Итак, Рауль и Маргарита состоят в браке. С точки зрения энциклопедии [450], / брак / – это и правовой контракт, и соглашение об общем владении некоторым имуществом, и отношение родства (которое предполагает другие отношения родства), и привычка вместе есть и вместе спать, и возможность производить на свет детей с благословения закона, и ряд социальных обязанностей (особенно для буржуазной пары в Париже 1890-x годов), и т. д., и т. п. Но из всего этого списка для дискурса Драмы значимы лишь долг взаимной сексуальной верности и та опасность, которой этот долг постоянно подвергается.
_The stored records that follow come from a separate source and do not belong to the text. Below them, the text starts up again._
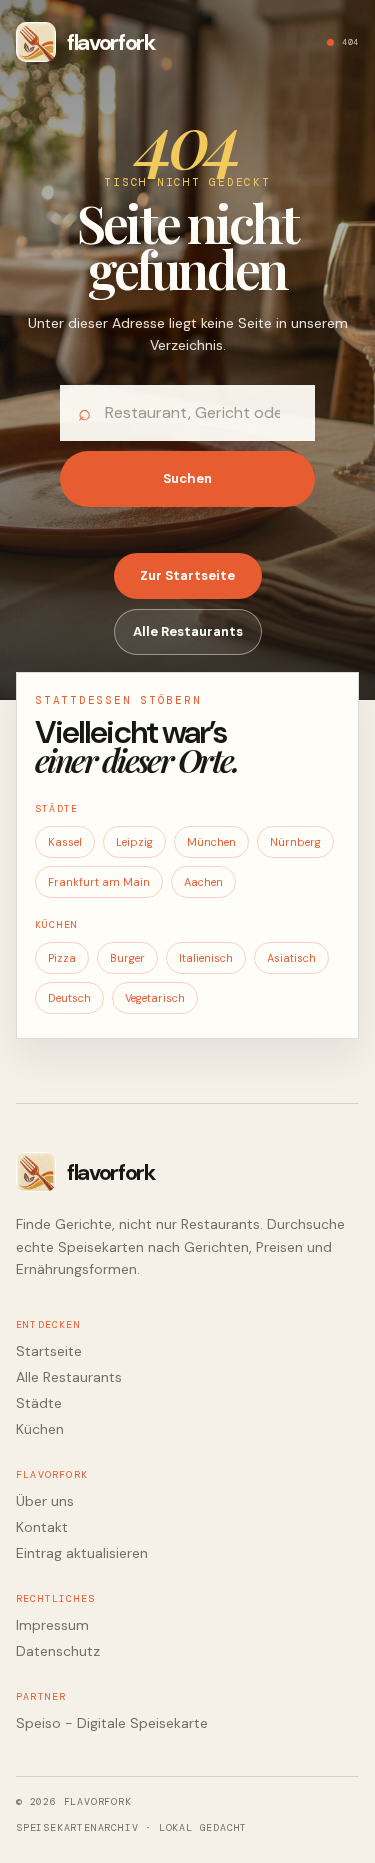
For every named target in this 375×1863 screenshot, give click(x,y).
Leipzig (134, 842)
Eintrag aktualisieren (82, 1553)
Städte (39, 1403)
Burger (127, 958)
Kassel (65, 842)
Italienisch (206, 958)
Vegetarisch (155, 998)
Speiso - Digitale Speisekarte (112, 1723)
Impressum (52, 1625)
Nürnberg (295, 842)
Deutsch (69, 998)
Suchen (187, 478)
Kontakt (42, 1527)
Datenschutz (58, 1651)
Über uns (45, 1501)
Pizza (62, 958)
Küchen (40, 1429)
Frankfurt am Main (99, 882)
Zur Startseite (187, 575)
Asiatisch (291, 958)
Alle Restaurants (188, 631)
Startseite (49, 1351)
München (211, 842)
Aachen (203, 882)
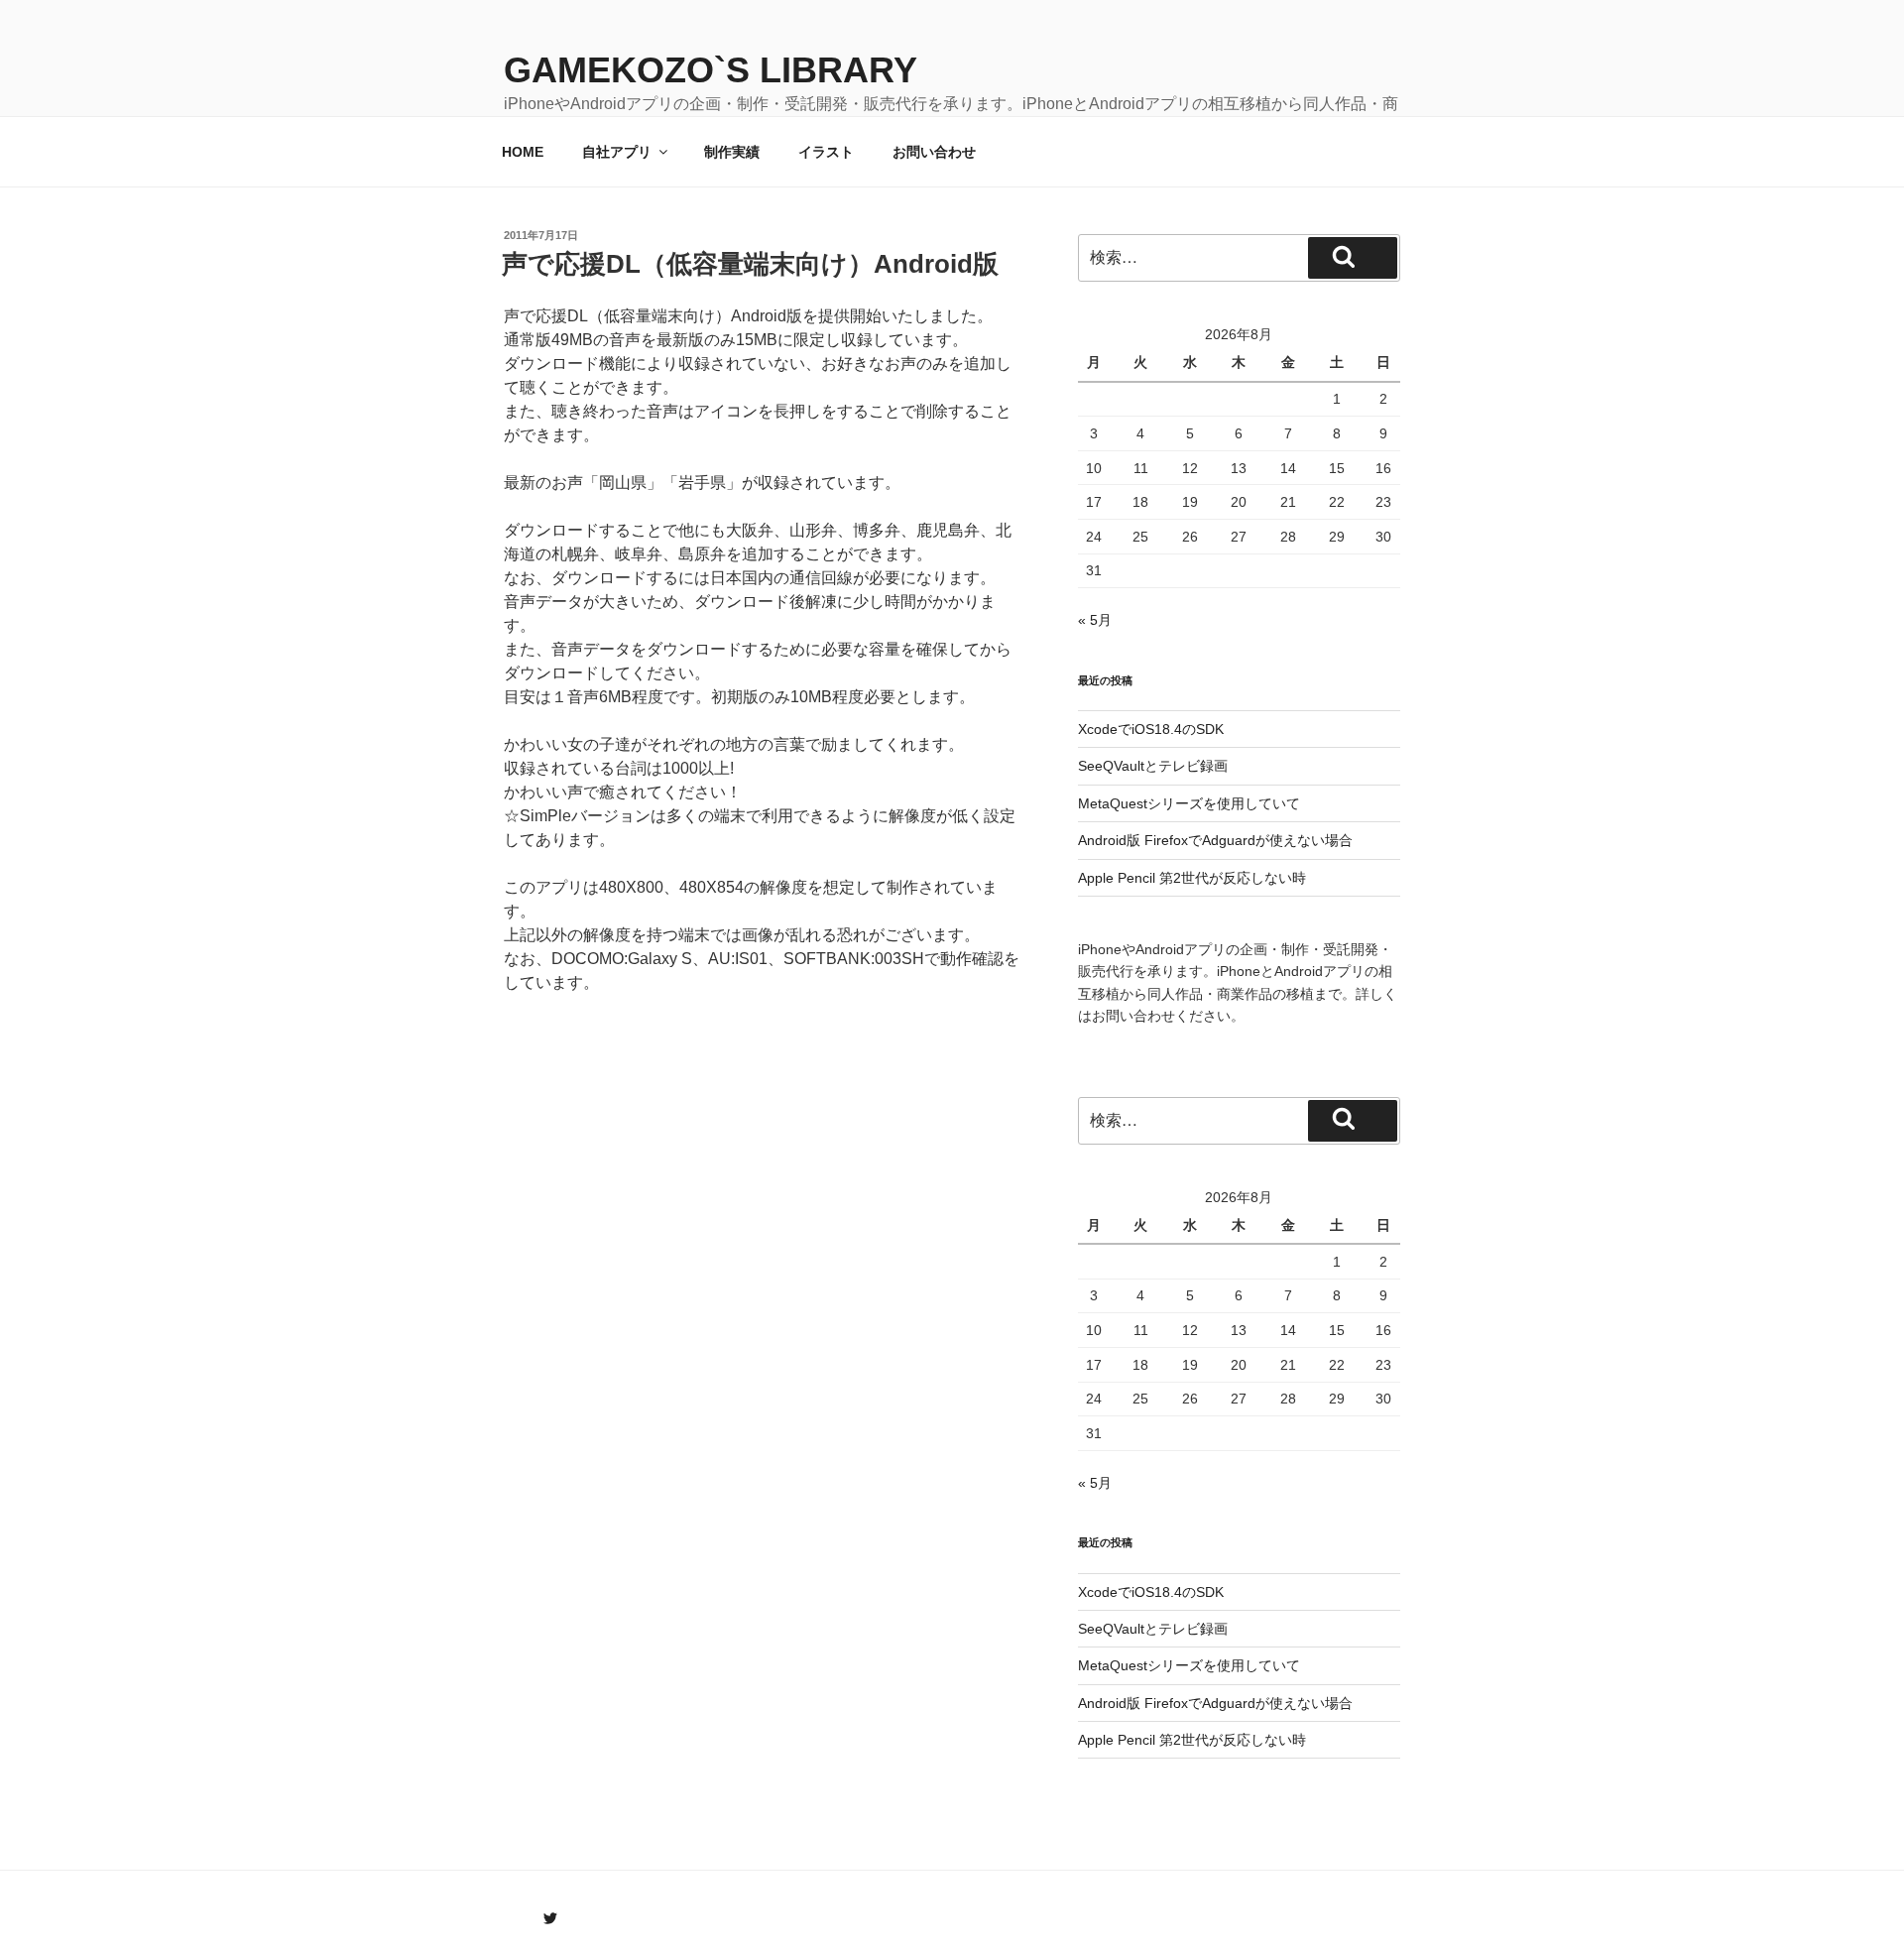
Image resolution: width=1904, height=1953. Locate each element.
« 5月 (1095, 620)
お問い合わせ (934, 152)
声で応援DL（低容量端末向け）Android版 (750, 264)
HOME (522, 152)
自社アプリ (617, 152)
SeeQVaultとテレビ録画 (1153, 766)
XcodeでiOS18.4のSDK (1151, 729)
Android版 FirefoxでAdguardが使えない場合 (1215, 840)
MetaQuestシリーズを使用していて (1189, 803)
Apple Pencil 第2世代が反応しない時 (1192, 878)
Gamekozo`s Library (710, 70)
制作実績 (732, 152)
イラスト (826, 152)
Призрак бродит по дискурсу, призрак адюльтера.
Чтобы выделить (to blow up) единственно этот аспект среди стольких других, в первой главе Драмы семантическая единица «брак» окружена рядом других семантических единиц, связанных исключительно со сферой сексуальных отношений: Рауль и Маргарита – «прекрасные имена для любовной пары»; их брак – «по взаимной склонности» (/ d’inclination /), т. е. по любви, а не по расчету. Рауль клянется, что Маргарита не будет «принадлежать» (эвфемизм) никакому другому мужчине, – и т. д. Вторая глава Драмы – это поистине эпифания ревности: можно было бы сказать, что эта глава – не что иное, как макроинтерпретант лексемы / ревность /, подобно тому как в рассуждениях Чарльза Пирса поведение солдат есть интерпретант команды «Смирно!» [451]. Четвертую главу Драмы подобным же образом можно рассматривать как макроинтерпретант лексем / обман / и / донос /.